Personally I could care less about points or likes. There are people here who I have a ton of respect for. When one of them responds or "likes" my pictures or post, that makes me feel better than any score of some sort could. Again this is just my opinion and how I see this site. Steve I have more respect for you than you'll ever know but I think the moderators made a good call.


----------



## jcam222 (Nov 21, 2021)

pineywoods said:


> Now example two
> A few members like maybe three decided to hit the thumbs up thingy on each other's posts mutiple, mutiple, mutiple in other words lots and lots of times to inflate the reaction score this was not what it was intended for either and even us lame Admins know that


Realistically it seems the likes and reaction score system worked well for a long time. I’d hate to think it needed changed for just a few people.  Not going to lose sleep over it and love the site anyway but like Steve and many others I was pretty proud of the reaction score. With or without it I’ll still do my best to post quality content.


----------



## pineywoods (Nov 21, 2021)

jcam222 said:


> Realistically it seems the likes and reaction score system worked well for a long time. I’d hate to think it needed changed for just a few people.  Not going to lose sleep over it and love the site anyway but like Steve and many others I was pretty proud of the reaction score. With or without it I’ll still do my best to post quality content.



Jeff I enjoy reading your threads even tho I don't post very much I do still read a fair number of threads and posts. I don't post near as much as I used to and I think you'll find that's true of most staff members it just seems there is usually other stuff for us to do while we are on. It was not just that incident that resulted in the removal of the reaction score system.

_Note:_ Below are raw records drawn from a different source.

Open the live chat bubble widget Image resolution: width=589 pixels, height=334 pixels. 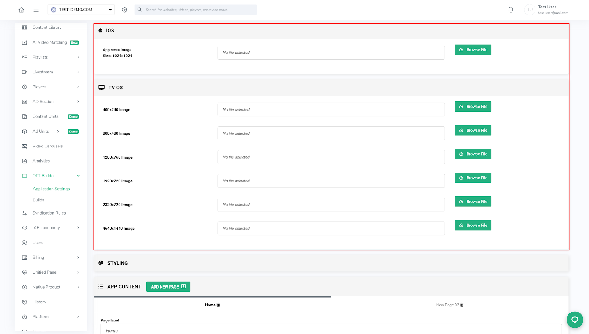click(x=575, y=320)
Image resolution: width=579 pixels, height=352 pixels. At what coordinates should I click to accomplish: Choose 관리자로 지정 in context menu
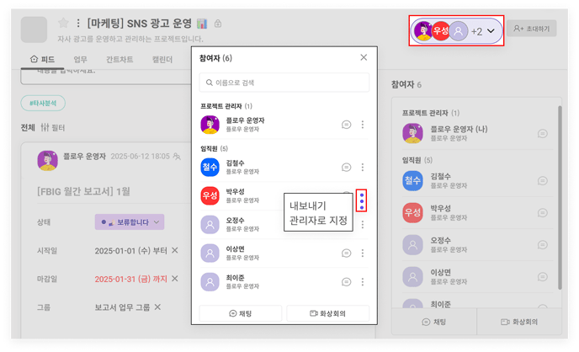pyautogui.click(x=318, y=220)
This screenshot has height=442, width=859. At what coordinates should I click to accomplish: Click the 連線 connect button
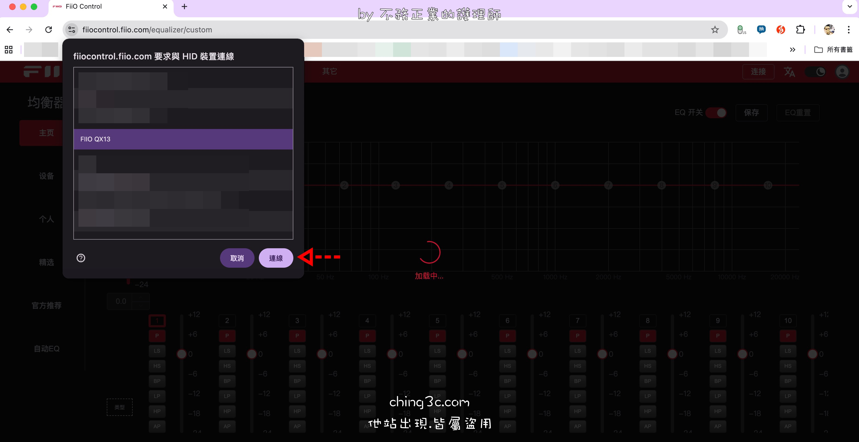click(x=276, y=258)
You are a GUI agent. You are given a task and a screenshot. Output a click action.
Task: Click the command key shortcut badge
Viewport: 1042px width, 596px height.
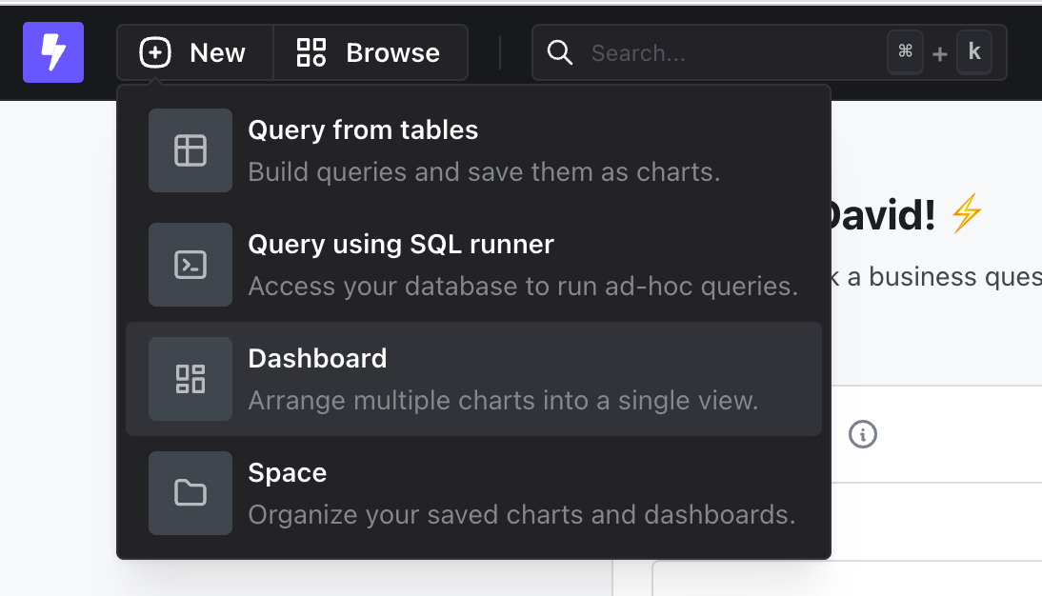point(905,52)
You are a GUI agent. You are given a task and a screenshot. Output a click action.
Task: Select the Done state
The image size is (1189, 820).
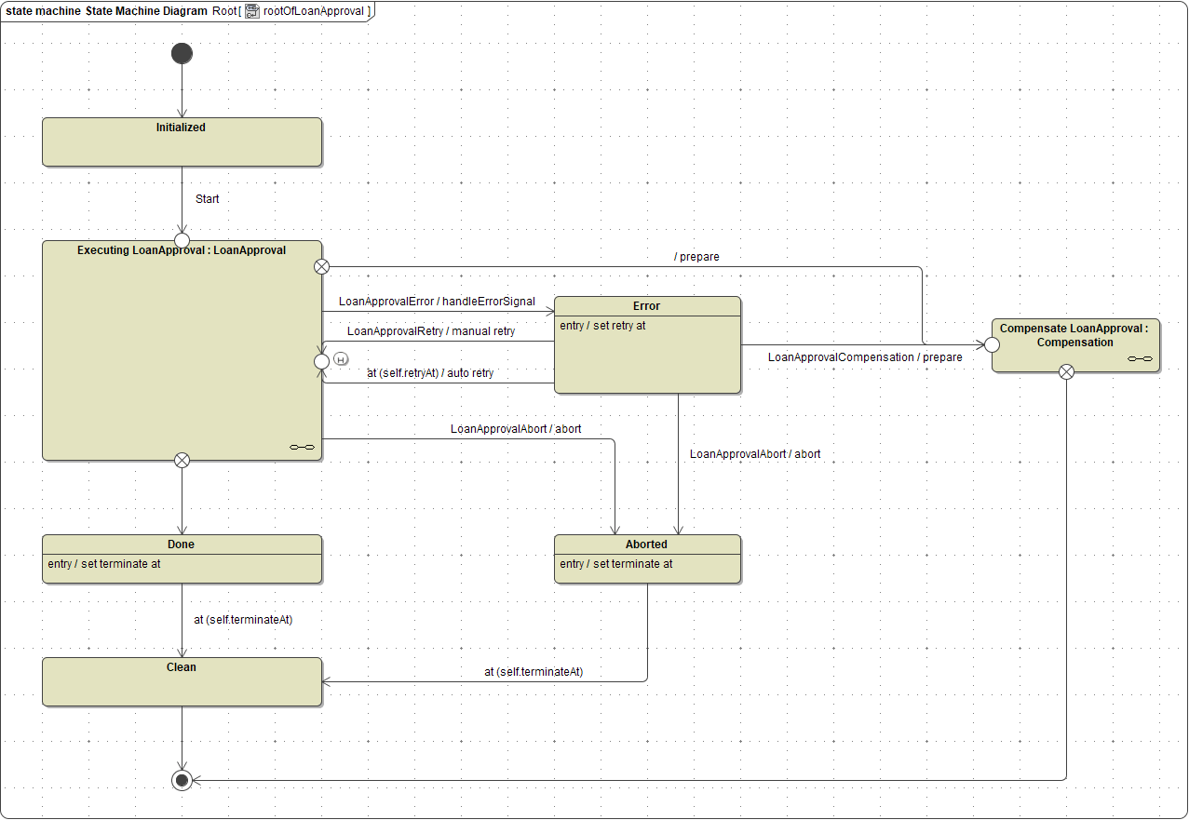(182, 558)
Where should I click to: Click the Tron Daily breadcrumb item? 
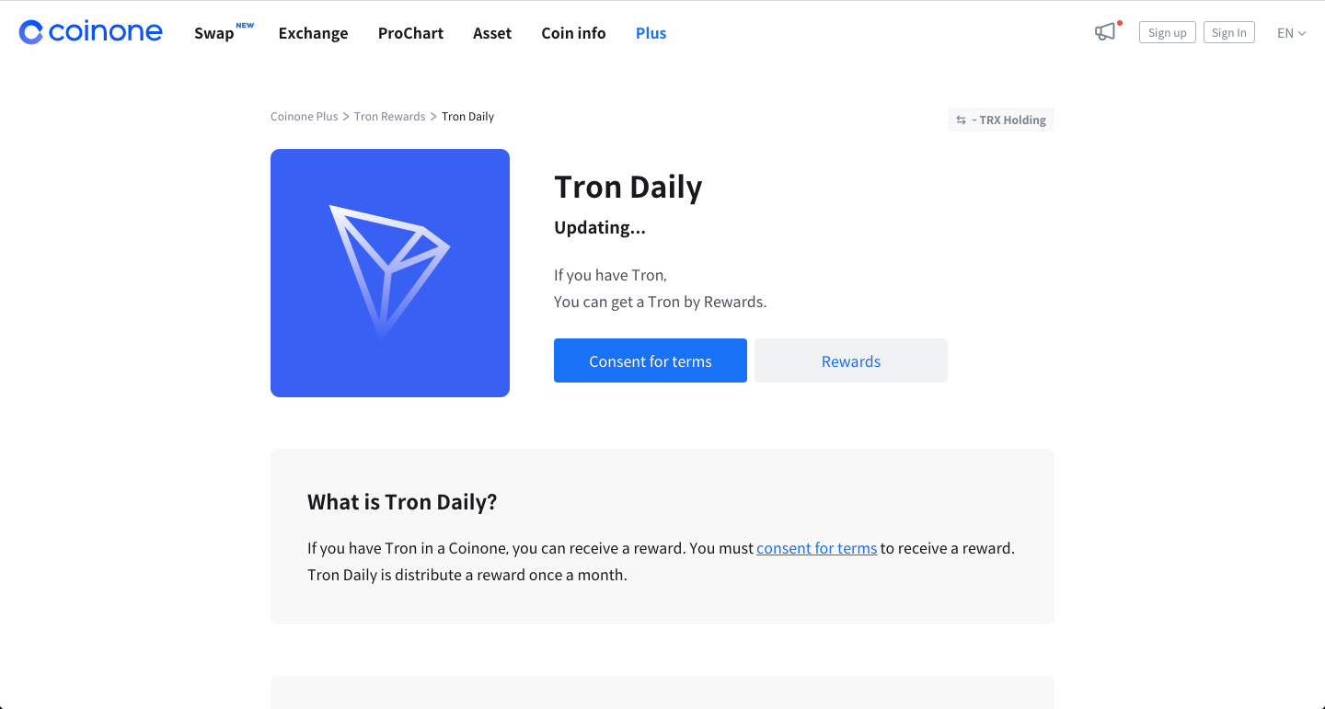pyautogui.click(x=467, y=117)
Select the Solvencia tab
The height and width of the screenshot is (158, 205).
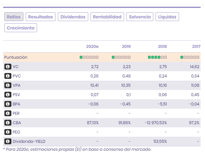tap(140, 17)
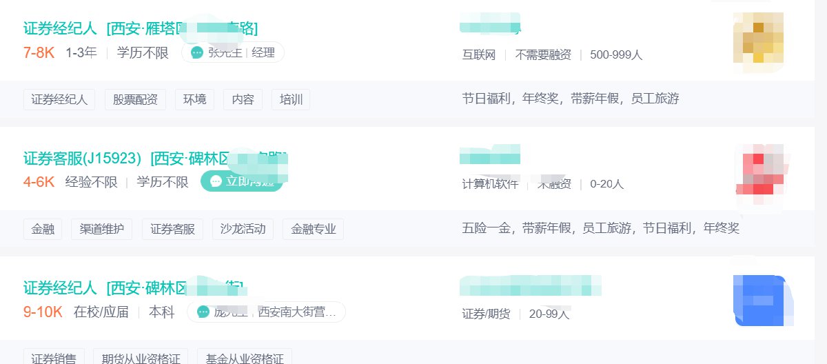
Task: Click the 沙龙活动 tag
Action: tap(243, 229)
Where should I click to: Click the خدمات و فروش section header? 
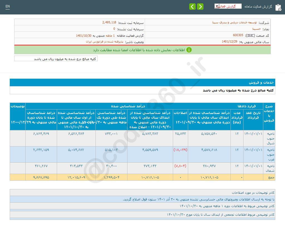(x=261, y=83)
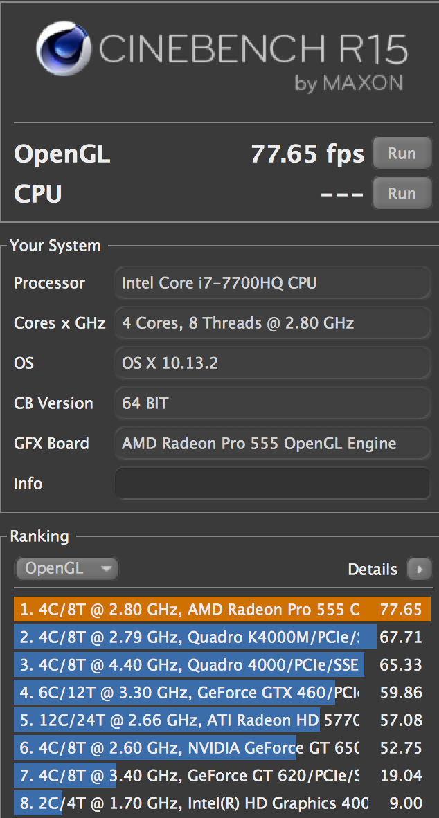Select the NVIDIA GeForce GT 650 row
This screenshot has width=439, height=818.
pyautogui.click(x=222, y=748)
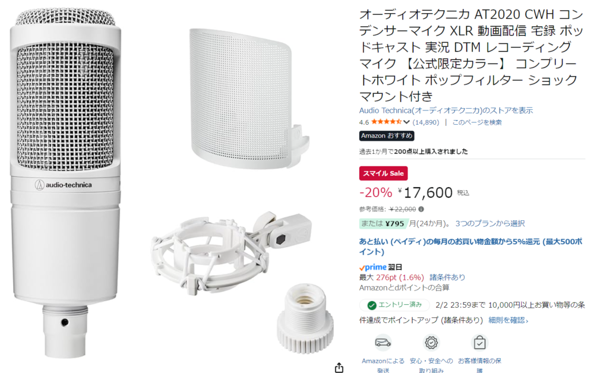Viewport: 594px width, 373px height.
Task: Click 諸条件あり next to points
Action: point(447,277)
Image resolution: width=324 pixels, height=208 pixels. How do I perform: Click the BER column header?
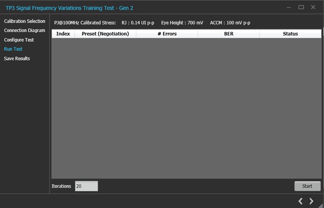tap(229, 33)
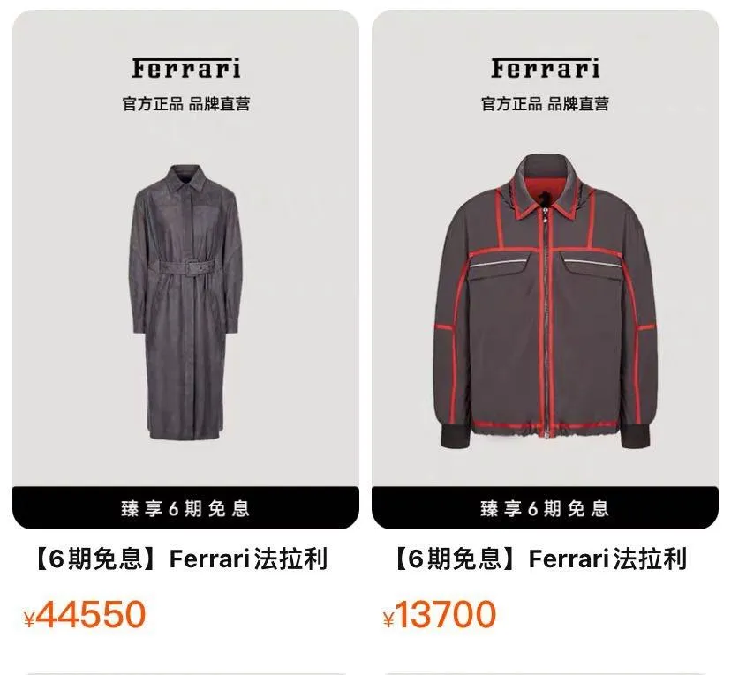
Task: Click 官方正品 品牌直营 text above the jacket
Action: [x=545, y=104]
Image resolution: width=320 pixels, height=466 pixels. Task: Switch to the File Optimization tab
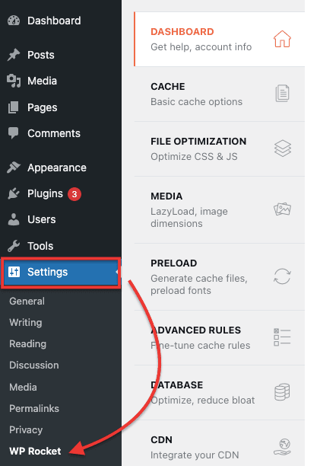[x=220, y=149]
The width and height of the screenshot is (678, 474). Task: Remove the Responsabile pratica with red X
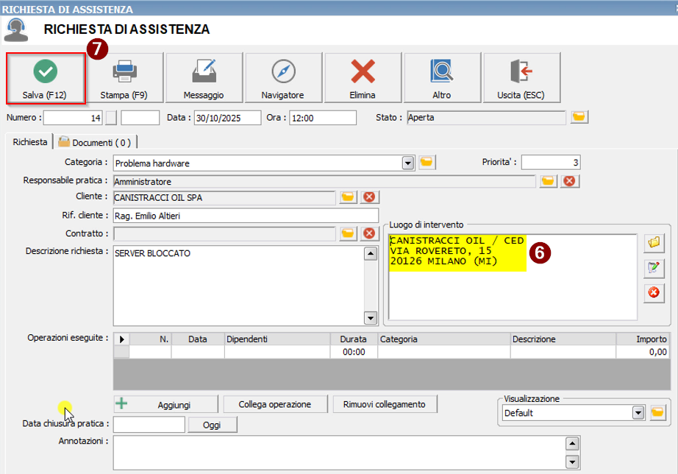coord(568,181)
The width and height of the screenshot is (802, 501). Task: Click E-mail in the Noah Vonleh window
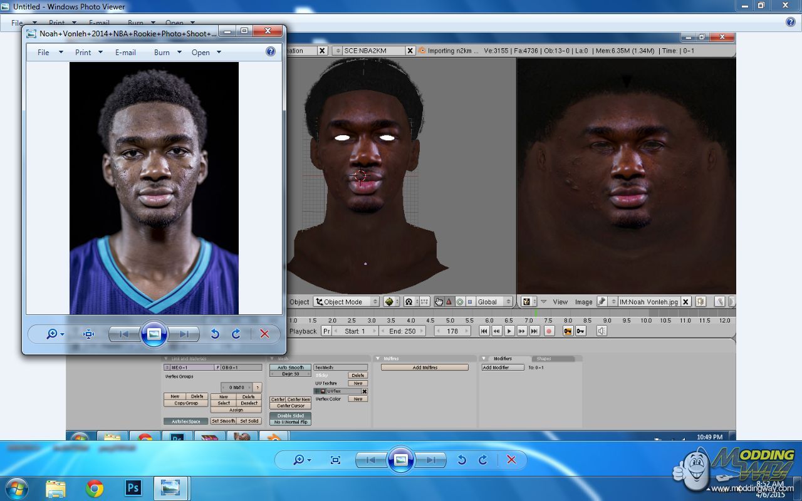(x=125, y=53)
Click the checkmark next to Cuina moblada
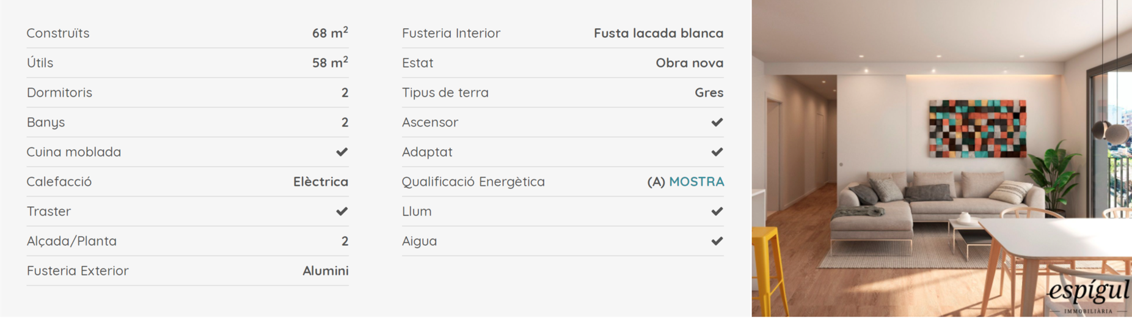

As I said in another post it wasn't being used for what it was intended a and that incident just made us start looking at whole thing.  Look at some recent threads when somebody receives likes for just saying Thank you for liking my thread or nice job it very much looks like it's just a matter of giving friends as many reaction points as possible without doing it like the people that just kept hitting the like button over and over on the same post in the end it still works out to inflated numbers


----------



## jcam222 (Nov 21, 2021)

pineywoods said:


> Jeff I enjoy reading your threads even tho I don't post very much I do still read a fair number of threads and posts. I don't post near as much as I used to and I think you'll find that's true of most staff members it just seems there is usually other stuff for us to do while we are on. It was not just that incident that resulted in the removal of the reaction score system. As I said in another post it wasn't being used for what it was intended a and that incident just made us start looking at whole thing.  Look at some recent threads when somebody receives likes for just saying Thank you for liking my thread or nice job it very much looks like it's just a matter of giving friends as many reaction points as possible without doing it like the people that just kept hitting the like button over and over on the same post in the end it still works out to inflated numbers


Understood Piney and I appreciate the kind words about my posts.


----------



## Brokenhandle (Nov 21, 2021)

Oh wait...who's on first? Just read a bunch of the posts...damn near gave me a headache! I'm still kinda like HUH?  I've been a member for awhile and it's starting to sound like alot of bullshit! Yes its a family site but I'm a simple country boy farmer, so scold me if you want. I'm not politically correct and never will be, I speak my mind and on occasion have had to go apologize cuz I was wrong. But what's next? Participation awards?  Maybe some people need to grow up or work more...I for one didn't even pay attention to it.  And I couldn't care less either way. 
Now to the mods... this is in no way a criticism of what you do... I appreciate the great job you do! It's not a criticism of anybody,   except maybe that it's an issue. 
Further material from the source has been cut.